田中さんが笑って言ったので、健太はムッとした。


「私は150センチくらいなのよね、身長。この間63才になったし、それでもB棟男子よりも私のほうが強いときって、あると思わない?」


 田中さんは、ダンジョンの中では筋力が上がるし、持久力もアップする気がすると教えてくれた。そしてダンジョン省から資料を取り寄せてみる?と聞いた。


 健太はそれを断り、その日から仕事の合間にダンジョンに籠もり、各魔法の制御を練習し、体力作りのために走った。自分が身軽に動けるようになったと気がついたのは、採取の佐藤さんに言われてだった。


 佐藤さんは健太より後になって入社してきたパーティメンバーのリーダーさんだった。ポーション作りの為に出向で来たユキさんと結婚して夫婦揃って会社に勤めている。

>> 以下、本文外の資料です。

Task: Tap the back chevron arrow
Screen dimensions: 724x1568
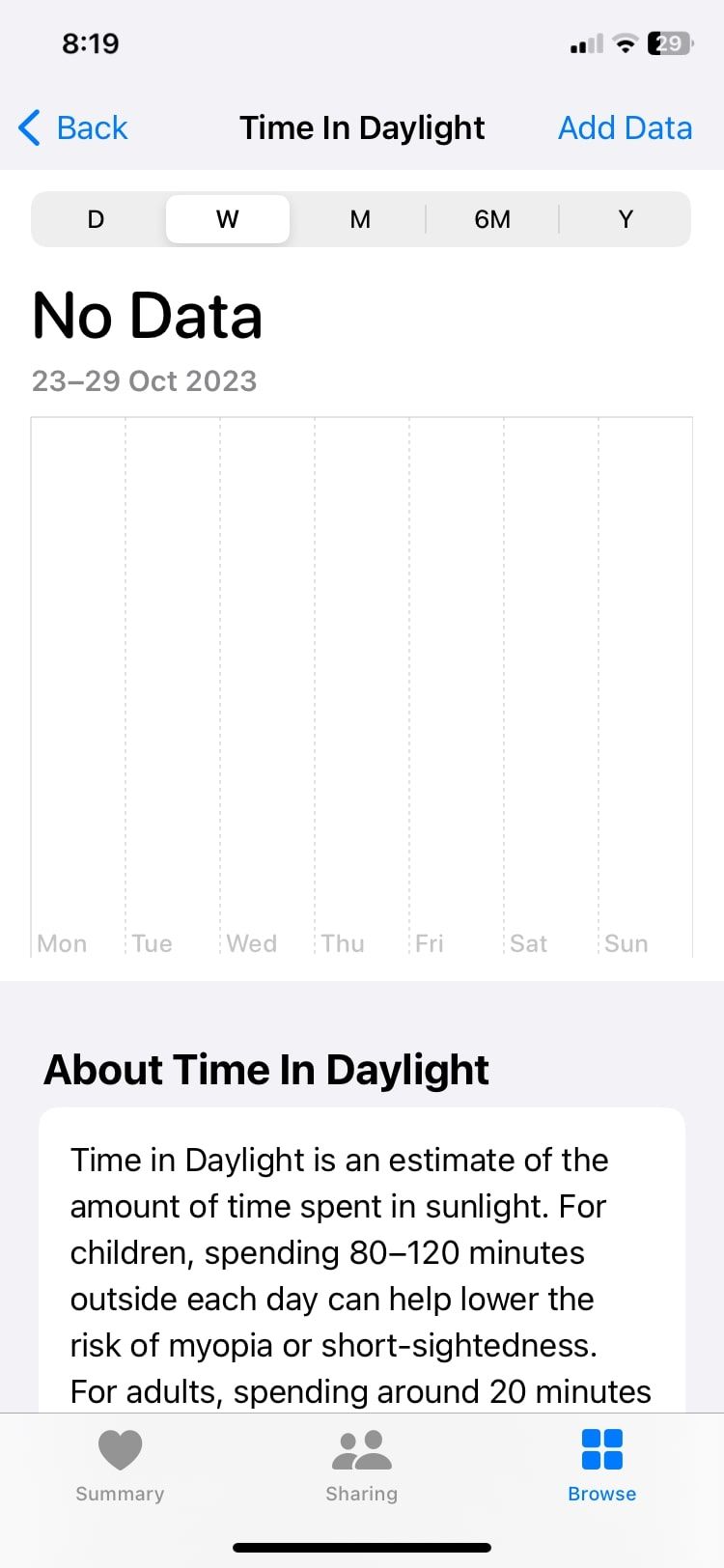Action: click(x=27, y=126)
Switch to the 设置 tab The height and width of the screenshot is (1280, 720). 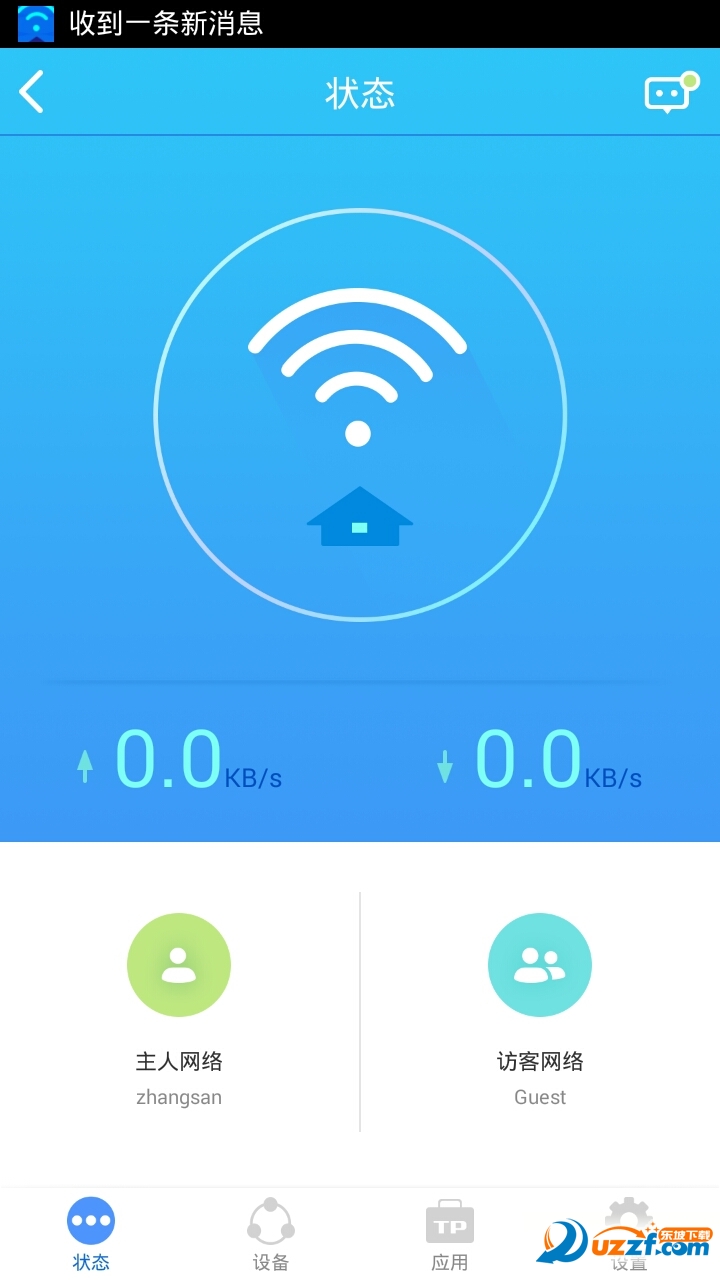pos(628,1234)
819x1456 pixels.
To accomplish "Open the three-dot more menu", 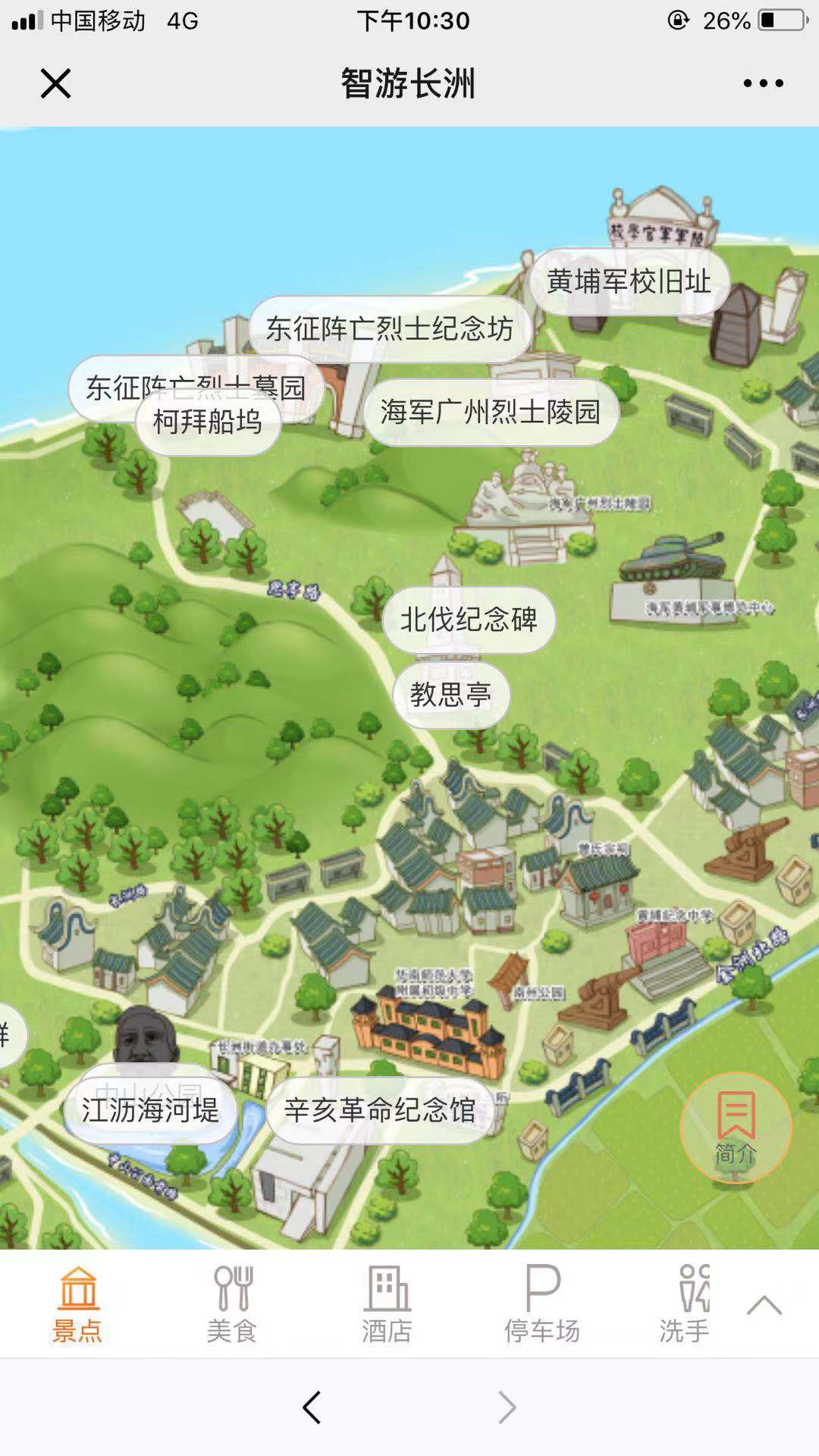I will coord(763,83).
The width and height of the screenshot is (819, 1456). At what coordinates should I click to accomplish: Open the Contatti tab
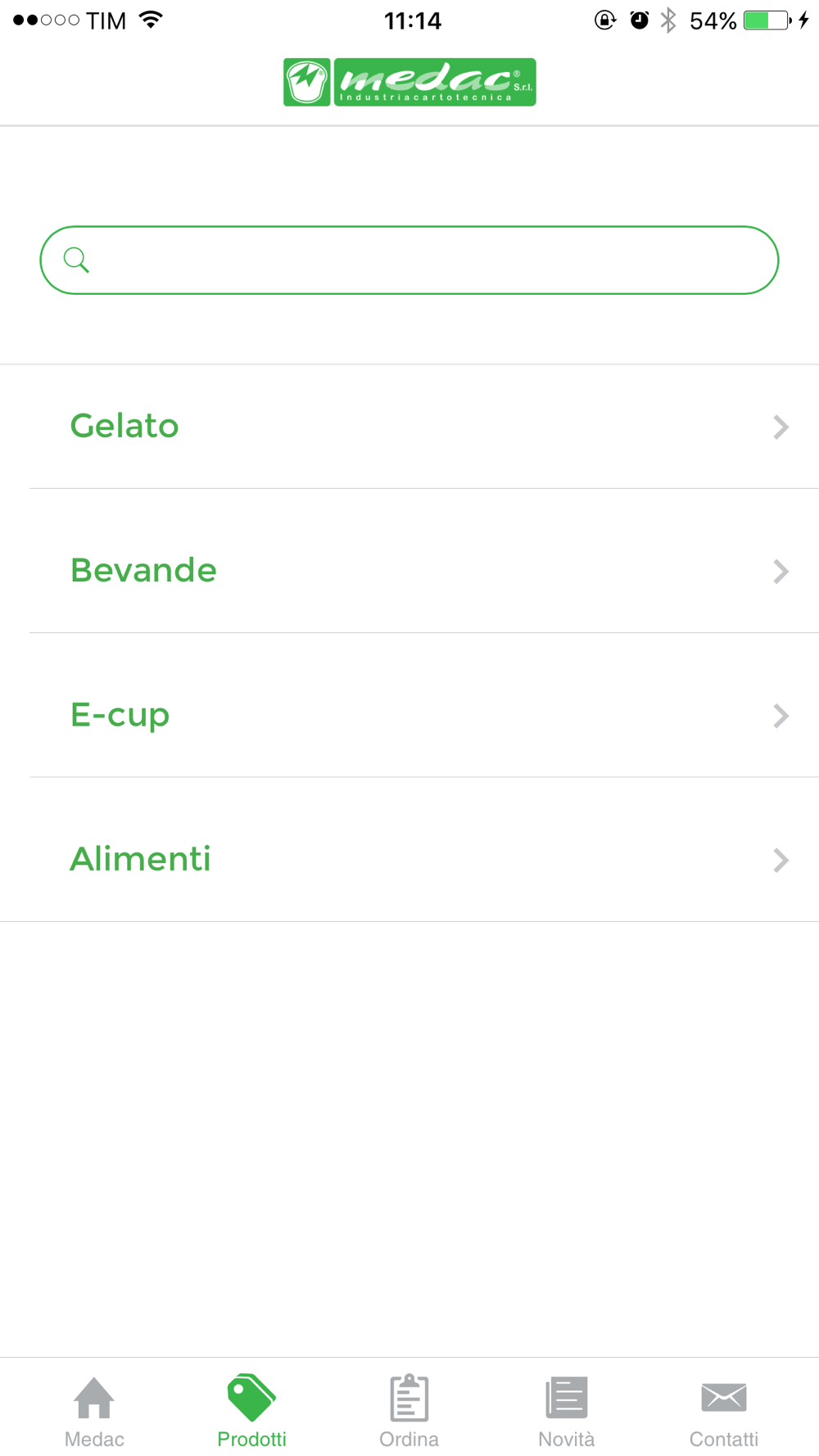point(723,1410)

「最近、前よりも動きが良いんじゃないか?魔法もすごく使えてるし、前衛も任せられると思うから、やってみない?」


 佐藤さんに言われて、一度試しにパーティーで前衛をやってみた。連携はもっと練習が必要だけど、このままやってくれると助かるよ、とダンジョン上がりに言葉をかけてもらった。健太がダンジョンに篭って走るようになってから1年以上が過ぎていた。


 新設された社屋のシャワールームで体を洗いながら、健太は声を抑えて泣いた。やった、やったぞ、と泣いてシャワーブースからなかなか出てこない健太を、佐藤さんたちが心配して見に来たので、泣いてたのはバレたのだった。



 それからも自分が思うように身体強化を使えるようになるまでは、色々と試してみた。聴覚が強化されたことでモンスターへの警戒が楽になって、会社で広めてみたりもした。身体強化を使える人自体が少なかったが。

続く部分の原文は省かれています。